The hind limbs and fore limbs of newborn mice were dissected and fixed in 4% PFA. The undecalcified limbs were wrapped in foam and put into 15-ml tubes. The samples were packed tightly so that there were no air bubbles. For 27 μm scans a GE eXplore machine was utilized. The data that was obtained was analyzed using MicroView (open source software from GE). Using this software the femurs were first separated from the total scans and the volumetric bone mineral density (BMD) of whole femurs from the Pten conditional knockouts were compared with the wild-type controls from postnatal day one (Vasquez et al., 2008).

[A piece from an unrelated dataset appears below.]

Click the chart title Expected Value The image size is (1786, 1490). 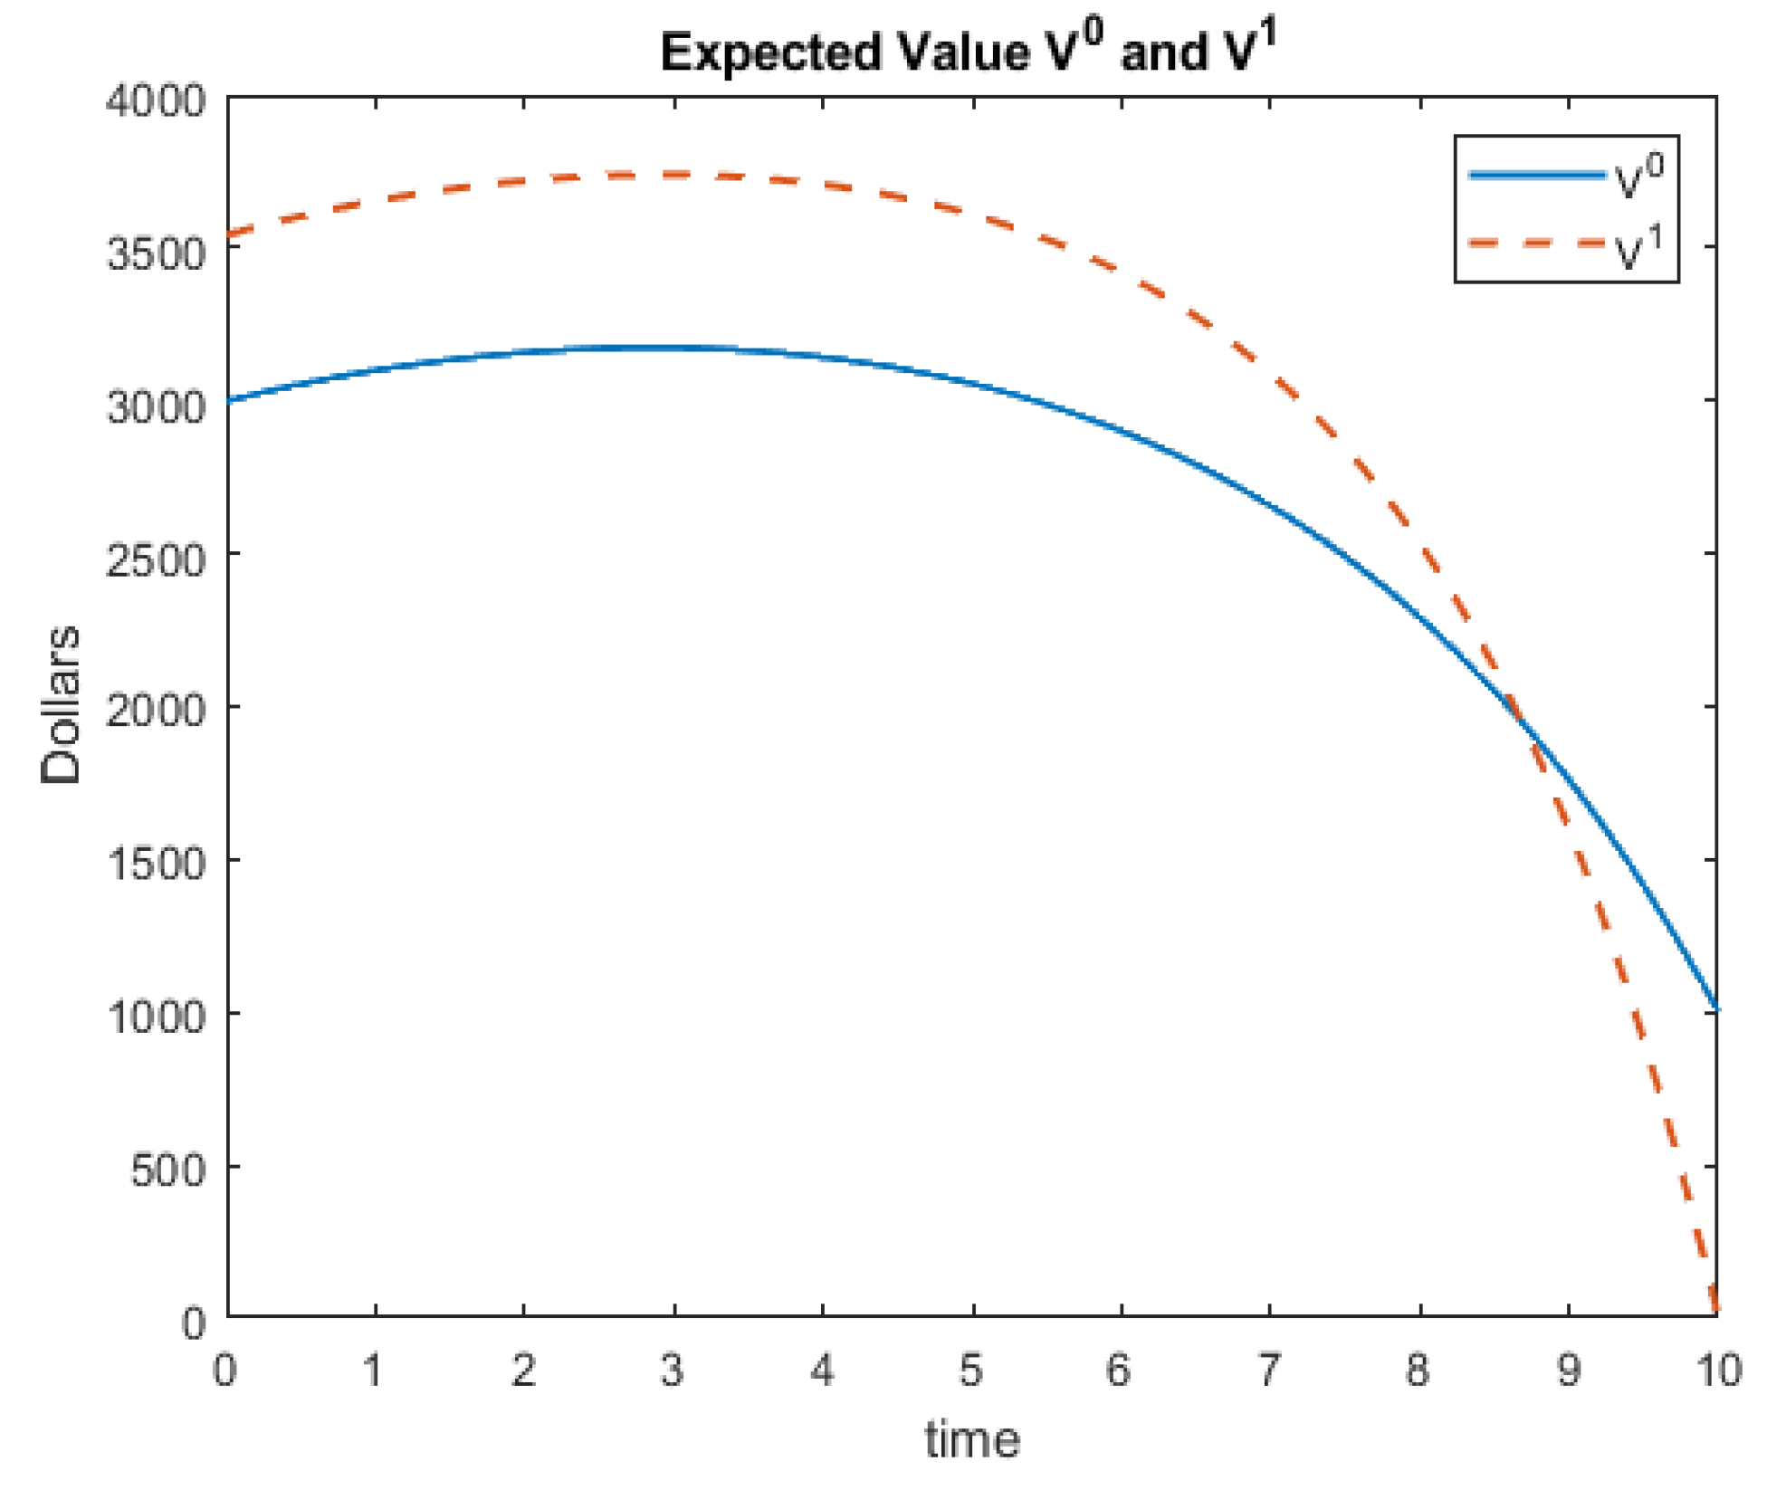[x=967, y=53]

All the experiments were repeated at least three times. P value was calculated using Student's t-test and the null hypothesis was rejected for P values <0.05.

PTEN, a lipid phosphatase and tumor suppressor protein (Li et al., 1997; Myers et al., 1998), is expressed in both chondrocytes and osteoblasts (Fig. 1A). To study the role of Pten during bone development, we deleted Pten in mesenchymal cell condensations prior to cell fate decisions using the Dermo1cre deleter strain. Pten was efficiently deleted in osteoblasts and perichondrial osteoprogenitor cells as observed by the loss of indirect immunofluorescence staining for PTEN (Fig. 1A) in mice inheriting the Dermo1cre allele. PTEN was also deleted in chondrocytes (Fig. 1A). PTEN negatively regulates phosphatidylinositol-3 kinase (PI3K) signaling (Stambolic et al., 1998) and, therefore, ablation of Pten should upregulate PI3K signaling, including phosphorylation of the PI3K dependent kinase AKT (AKT1 – Mouse Genome Informatics). As expected, Fig. 1A shows increased phosphorylation of AKT at serine 473 following PTEN loss. Additionally, osteoblasts isolated from clavaria of newborn Pten knockout pups showed a decrease in Pten at the mRNA level (Fig. 1B).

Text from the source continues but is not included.